クリシュナムルティの教えは美しい。
しかし、それは真空中の真理である。
そこには誰も住むことはできない。
ちょうど月に住むことができないように。
(出典不明の誰かの言葉)
私の出発点にはクリシュナムルティが居ました。
それは二十代に入る少し前のこと、
いま考えても不思議なタイミングでの出会いでした。→ 夕日の体験
初めて読み、(そのすべては理解できないなりに)衝撃を受け、そこから数年間、自分なりに苦しんだ後に伝統仏教の世界へ流れる、という経緯をたどりました。
これから説明していく実践理論/技法は、そのような背景を持った人間が、試行錯誤、紆余曲折を経た末にたどり着いた方法論であり、その細部は、伝統仏教各派の技法でもって補填されています。
* 自身の修行時代、何年もかけて作った、この「クリシュナムルティ抜粋」に目を通していただくことで、そもそも私がどのような問題意識を持って実践修行をスタートしたのかを理解していただくことができると思います。
もし、その方の気づきの純度・強度・レベルが既に充分高ければ、こちらの研修で行うような、色々な技法を使っての「気づきの基礎訓練・チューニング(調律)」の必要性はなく、クリシュナムルティの言う通り、一切の技法も努力も方向づけも無しの「あるがまま」の観察を通して、問題の理解と、その深化、そして最終的な解放があるのでしょう。
その作業を進めていく上で必要な具体的注意は、気づきの実践マニュアル(攻略本)たる彼の著作のなかで詳細に語られております。
しかし、私含め多くの修行者は、悲しいかな、絶対的に気づきの純度・強度が足りません。
今あるままでは、あまりに気づきのレベルが弱く、鈍く、故にマニュアルがマニュアルとして機能してくれません。
そこに色々な技法を用いての(前段階の)「気づきの基礎訓練」の意義が存在しています。
最終的に、それらの技法が身について(=気づき・洞察モードが、意識・脳に構造化されて)、特に「技法・テクニック」としてやっている自覚がないまま、それが充分に機能している状態が日常化され意識の常態となってしまったならば、そのときには、それらの技法はすべて捨てて忘れてしまえば良いし、また、そうしなければクリシュナムルティの言う「選択なき、限界なき、理想(あるべき)なき、刻々の気づき」の状態には入れないでしょう。
補助的技法には、使うべき時期があり、また、離れ、捨てなければならない時期があります。
* しかし実際には、「捨てる」必要も「忘れる」必要もありません。

利用可能なデータ |
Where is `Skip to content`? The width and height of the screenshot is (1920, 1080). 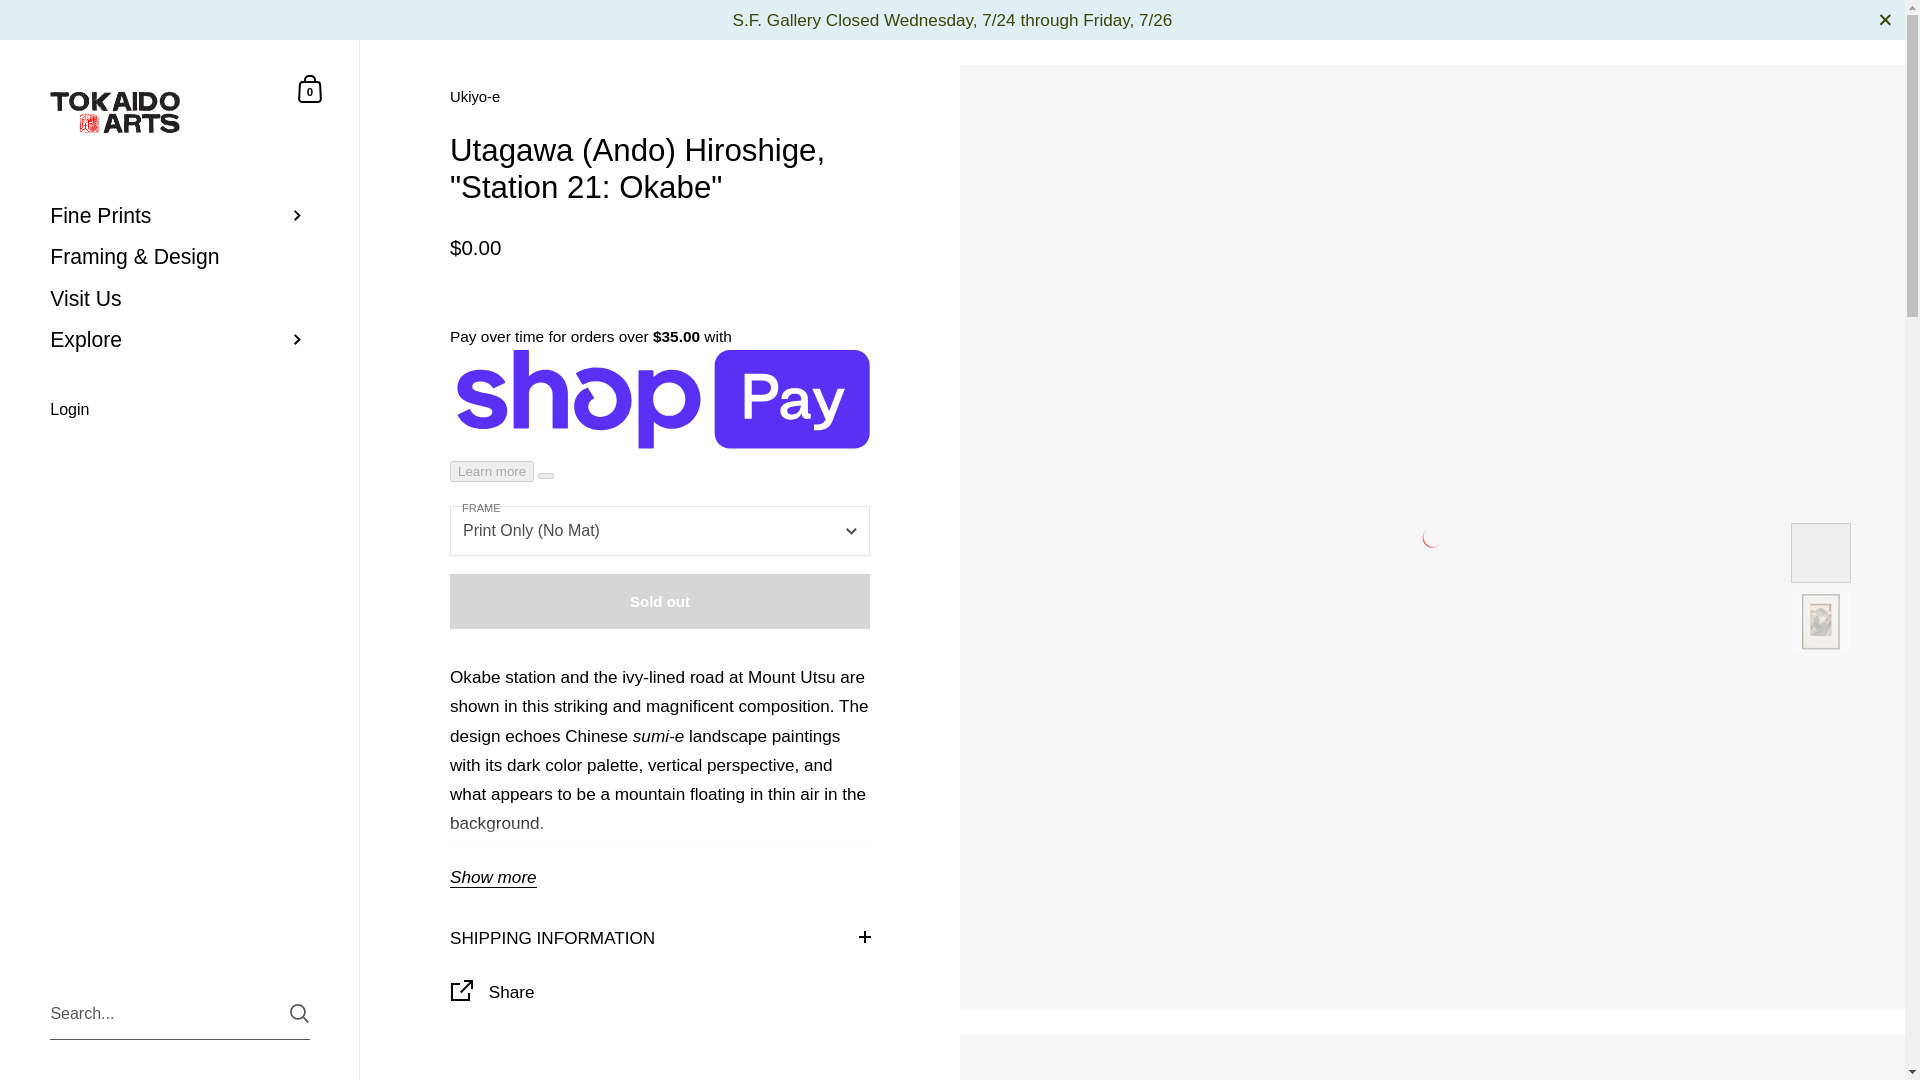 Skip to content is located at coordinates (310, 88).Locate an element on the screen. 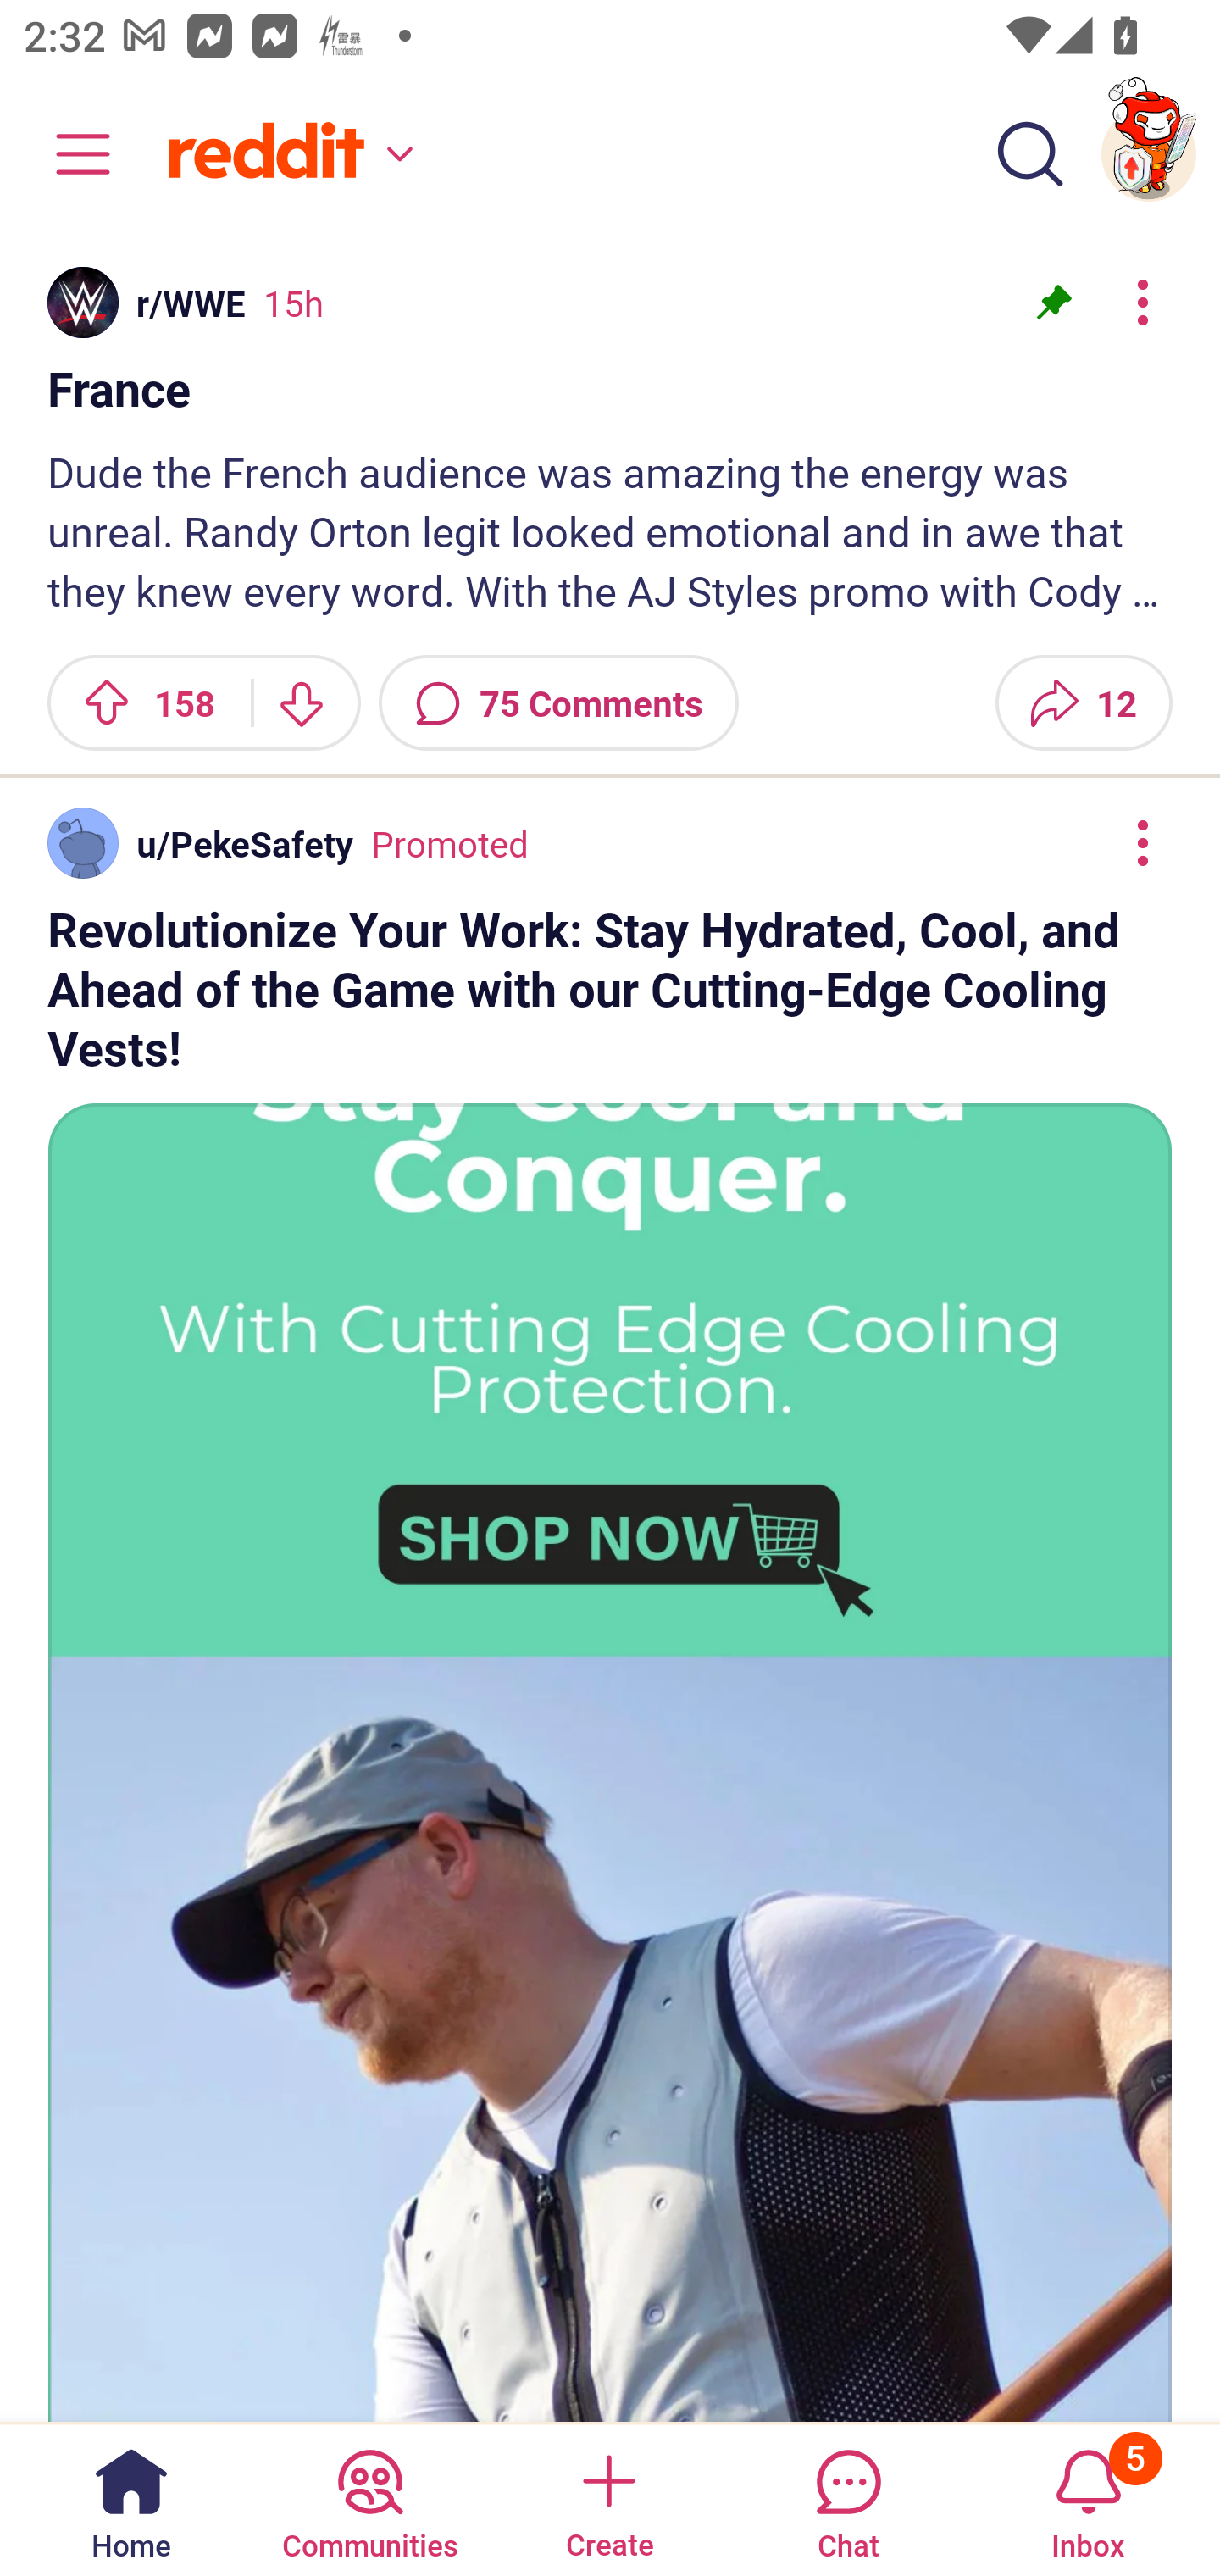  Home feed is located at coordinates (286, 154).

課題の構成 |
(1) 本文の内容を二文にまとめてください。
(2) 本文で、クリシュナムルティの言う「刻々の気づき」に付けられている「〜なき」の形の語をすべて挙げてください。
(3) 本文の「これから説明していく実践理論」から「の状態には入れないでしょう。」までを、一字も変えずにすべて書き写してください。
データは本文とは関係がありません。

課題の解答 |
(1) 筆者はクリシュナムルティを出発点とし、数年苦しんだ後に伝統仏教の世界へ移り、これから説明する実践理論と技法は試行錯誤の末にたどり着いた方法論で、細部は伝統仏教各派の技法で補われています。多くの修行者は気づきの純度と強度が足りず、クリシュナムルティの著作がマニュアルとして機能しないため、色々な技法を使った「気づきの基礎訓練」に意義があり、補助的技法には使うべき時期と離れるべき時期があります。

(2) 選択なき、限界なき、理想(あるべき)なき

(3)
これから説明していく実践理論/技法は、そのような背景を持った人間が、試行錯誤、紆余曲折を経た末にたどり着いた方法論であり、その細部は、伝統仏教各派の技法でもって補填されています。
* 自身の修行時代、何年もかけて作った、この「クリシュナムルティ抜粋」に目を通していただくことで、そもそも私がどのような問題意識を持って実践修行をスタートしたのかを理解していただくことができると思います。
もし、その方の気づきの純度・強度・レベルが既に充分高ければ、こちらの研修で行うような、色々な技法を使っての「気づきの基礎訓練・チューニング(調律)」の必要性はなく、クリシュナムルティの言う通り、一切の技法も努力も方向づけも無しの「あるがまま」の観察を通して、問題の理解と、その深化、そして最終的な解放があるのでしょう。
その作業を進めていく上で必要な具体的注意は、気づきの実践マニュアル(攻略本)たる彼の著作のなかで詳細に語られております。
しかし、私含め多くの修行者は、悲しいかな、絶対的に気づきの純度・強度が足りません。
今あるままでは、あまりに気づきのレベルが弱く、鈍く、故にマニュアルがマニュアルとして機能してくれません。
そこに色々な技法を用いての(前段階の)「気づきの基礎訓練」の意義が存在しています。
最終的に、それらの技法が身について(=気づき・洞察モードが、意識・脳に構造化されて)、特に「技法・テクニック」としてやっている自覚がないまま、それが充分に機能している状態が日常化され意識の常態となってしまったならば、そのときには、それらの技法はすべて捨てて忘れてしまえば良いし、また、そうしなければクリシュナムルティの言う「選択なき、限界なき、理想(あるべき)なき、刻々の気づき」の状態には入れないでしょう。